### What to work on
Give again, exactly and only, the lines running from the one with "Legal Notices (925, 1382)" to the end of the material below; leave out pictures.

Record set Start Marker

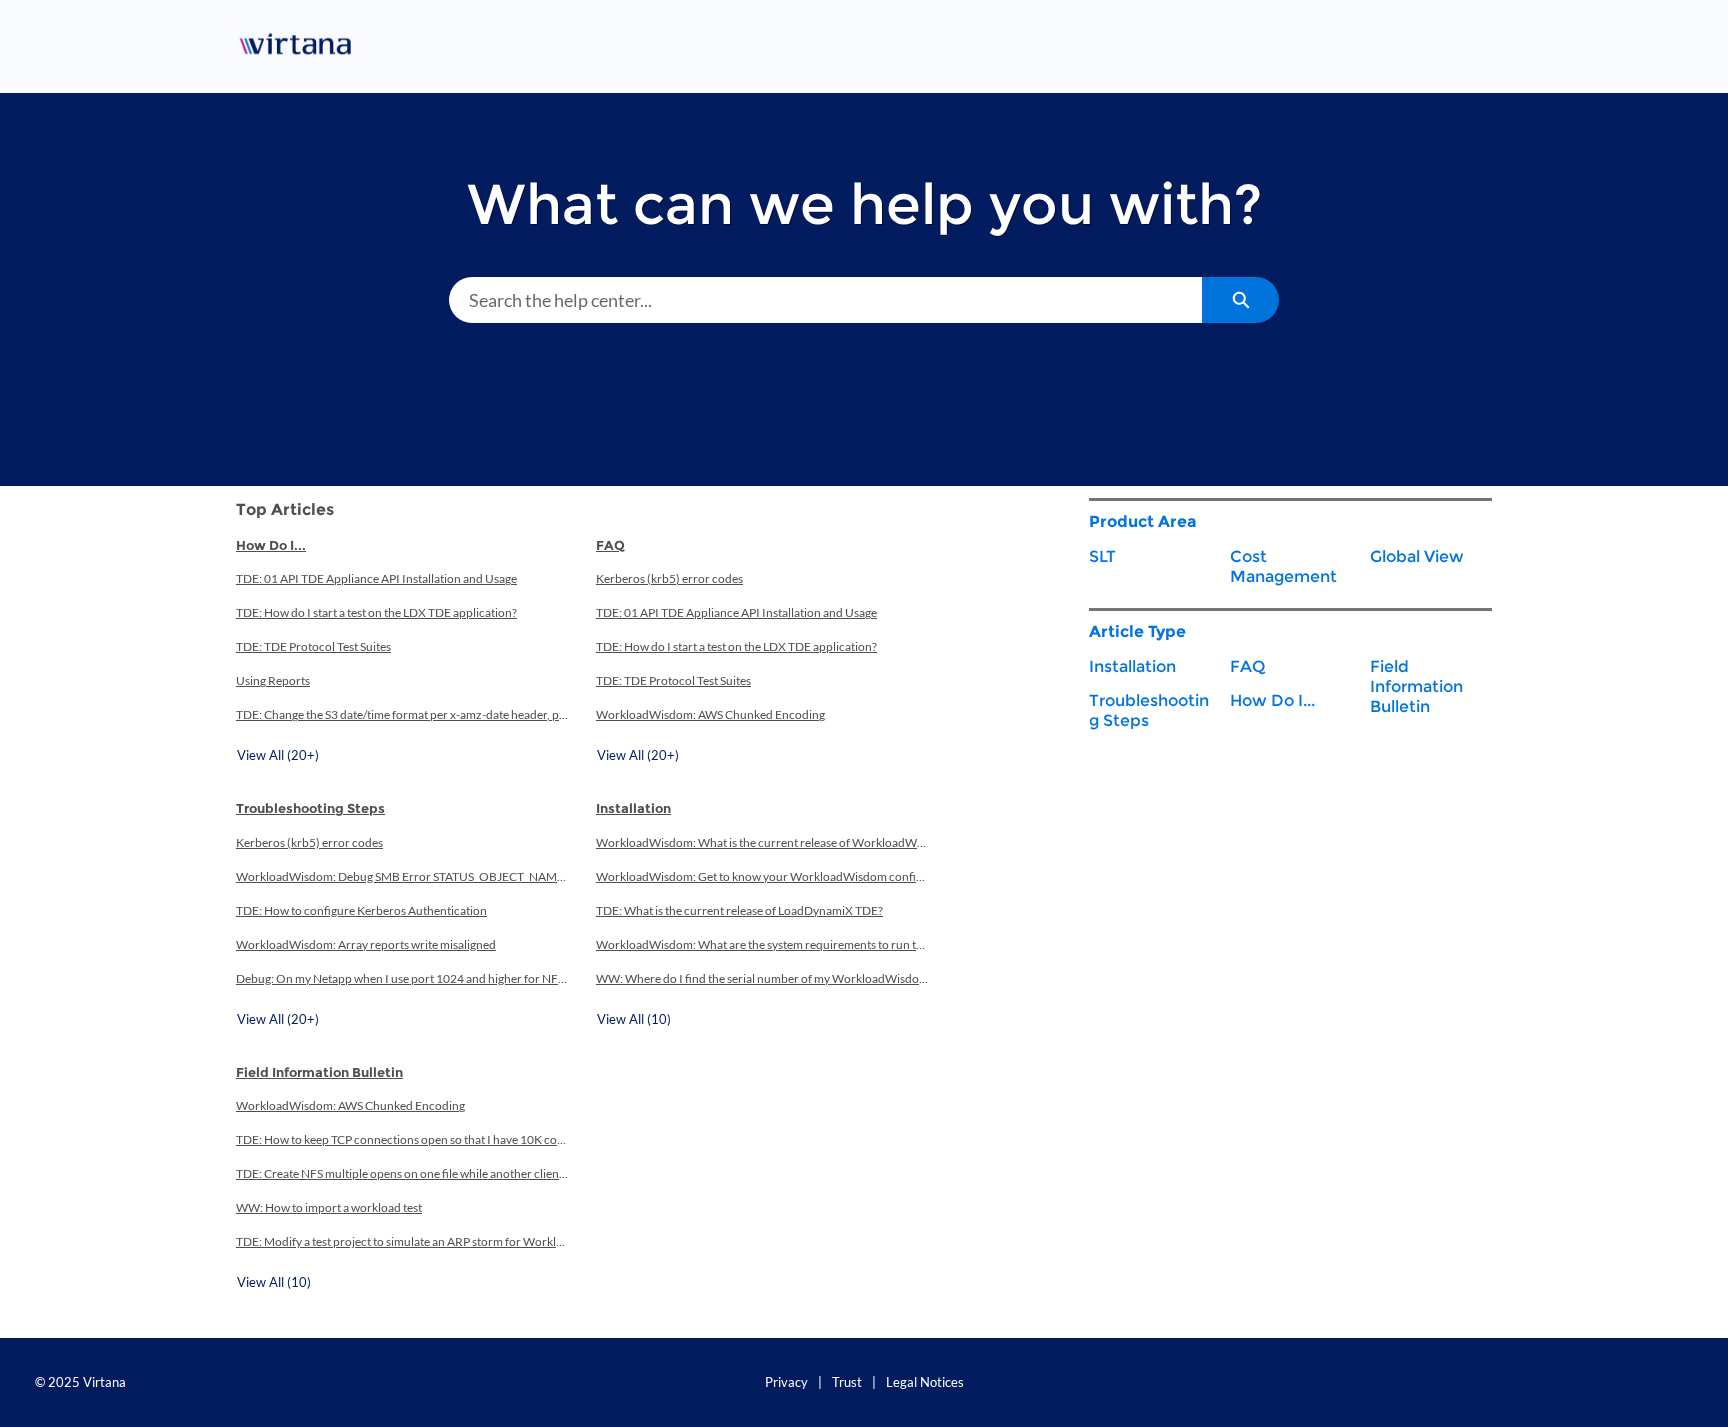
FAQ (610, 545)
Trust (847, 1382)
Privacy (786, 1382)
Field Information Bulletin (319, 1072)
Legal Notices (925, 1382)
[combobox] (825, 300)
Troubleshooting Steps (310, 808)
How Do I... (271, 545)
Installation (633, 808)
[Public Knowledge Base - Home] (299, 46)
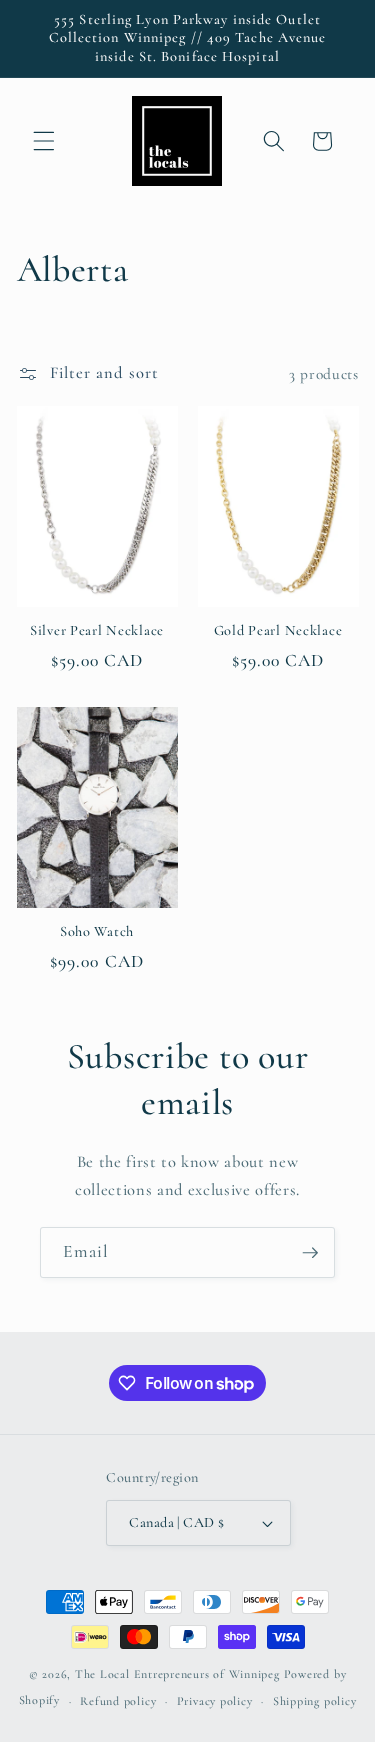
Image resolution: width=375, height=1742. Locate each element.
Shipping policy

Record set End Marker

### Exercise result
Legal Notices (925, 1382)
[combobox] (825, 300)
Troubleshooting Steps (310, 808)
How Do I... (271, 545)
Installation (633, 808)
[Public Knowledge Base - Home] (299, 46)
Image resolution: width=375, height=1742. Locate each element.
Shipping policy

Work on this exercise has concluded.